The Benefits of Observability for Healthcare Organizations

Healthcare IT teams can increase reliability and uptime with observability, which uses AIOps to predict issues.

When someone gets in a car accident at midnight or a child has a concerning stomachache early in the morning, hospitals are always there to provide care. That’s why it’s so important that health systems mitigate downtime.

Many healthcare organizations operate 24/7, 365 days a year. They can’t afford to be down due to the potential for financial loss and, more important, the impact on patient care. To support clinical care, healthcare organizations should be able to provide “five nines”: 99.999% availability, or no more than 5 minutes and 15 seconds of downtime a year. This can be challenging to pull off in the healthcare industry, where organizations have large networks and a long list of systems to manage, including the electronic health record (EHR).
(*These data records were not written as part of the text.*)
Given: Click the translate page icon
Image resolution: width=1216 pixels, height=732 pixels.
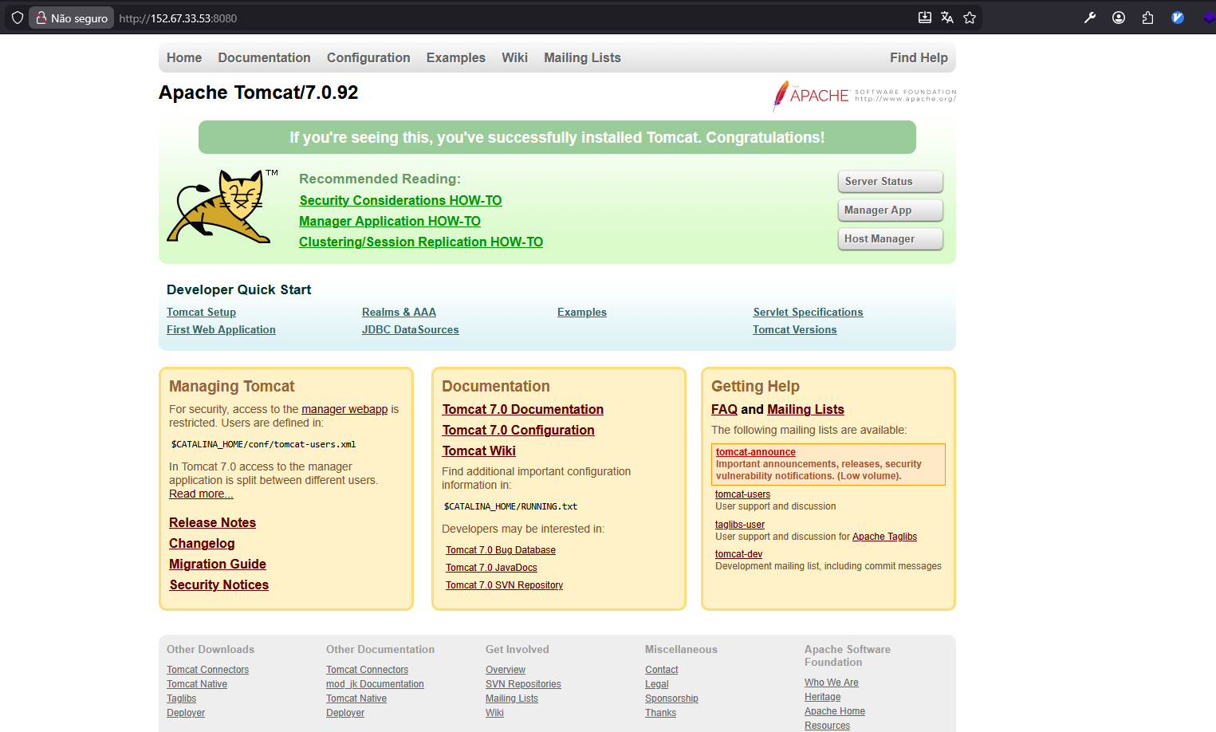Looking at the screenshot, I should click(947, 18).
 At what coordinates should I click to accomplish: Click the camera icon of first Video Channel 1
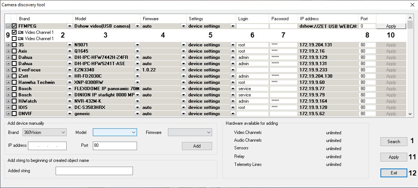(20, 32)
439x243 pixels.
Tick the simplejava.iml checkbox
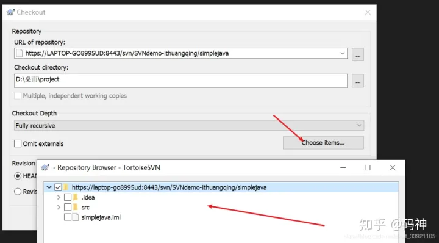tap(68, 217)
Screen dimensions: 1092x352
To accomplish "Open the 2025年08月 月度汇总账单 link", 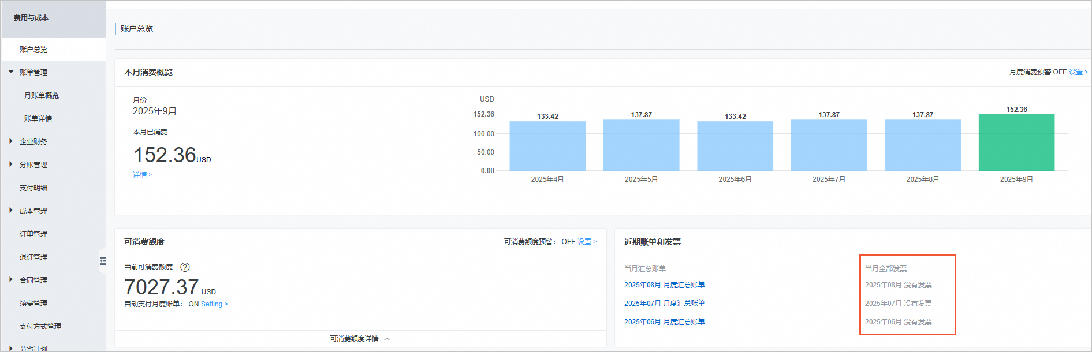I will coord(664,285).
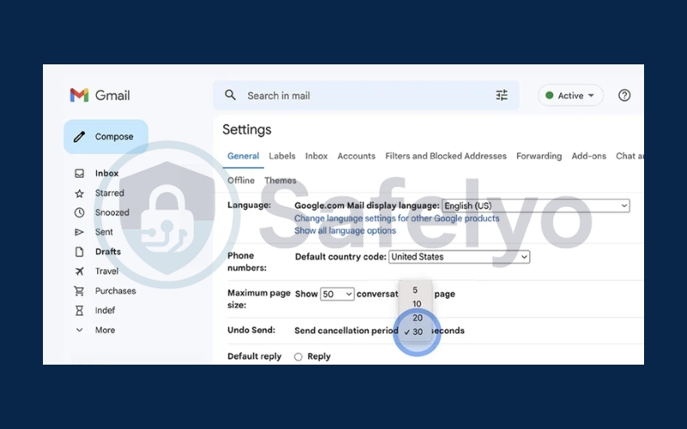The width and height of the screenshot is (687, 429).
Task: Select the Reply radio button
Action: (x=299, y=357)
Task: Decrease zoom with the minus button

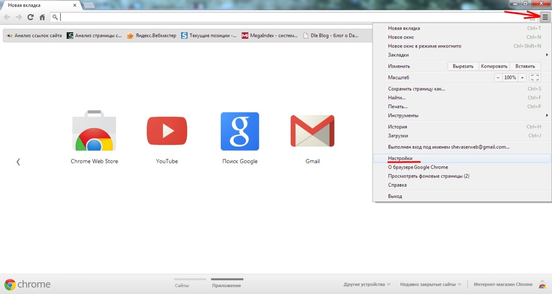Action: [498, 78]
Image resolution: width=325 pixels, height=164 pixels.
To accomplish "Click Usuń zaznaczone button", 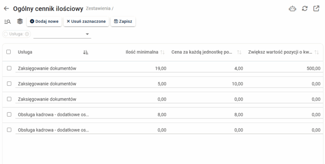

Most software companies today are creating reliable products, but healthcare organizations are still left with ensuring the reliability of their own networks and infrastructure to ensure that those software systems don’t go down. That’s where observability comes in.

EXPLORE: Maintain the health and performance of complex applications with observability.

The Importance of Observability Maturity for Healthcare

Monitoring involves assessing all of a healthcare organization’s systems and receiving alerts when something goes wrong. However, monitoring doesn’t necessarily explain what is wrong, which can result in several calls to the service desk and time spent investigating the issue. The other limitation with monitoring is that it informs IT teams only when something has happened, meaning it’s too late to prevent the issue from occurring.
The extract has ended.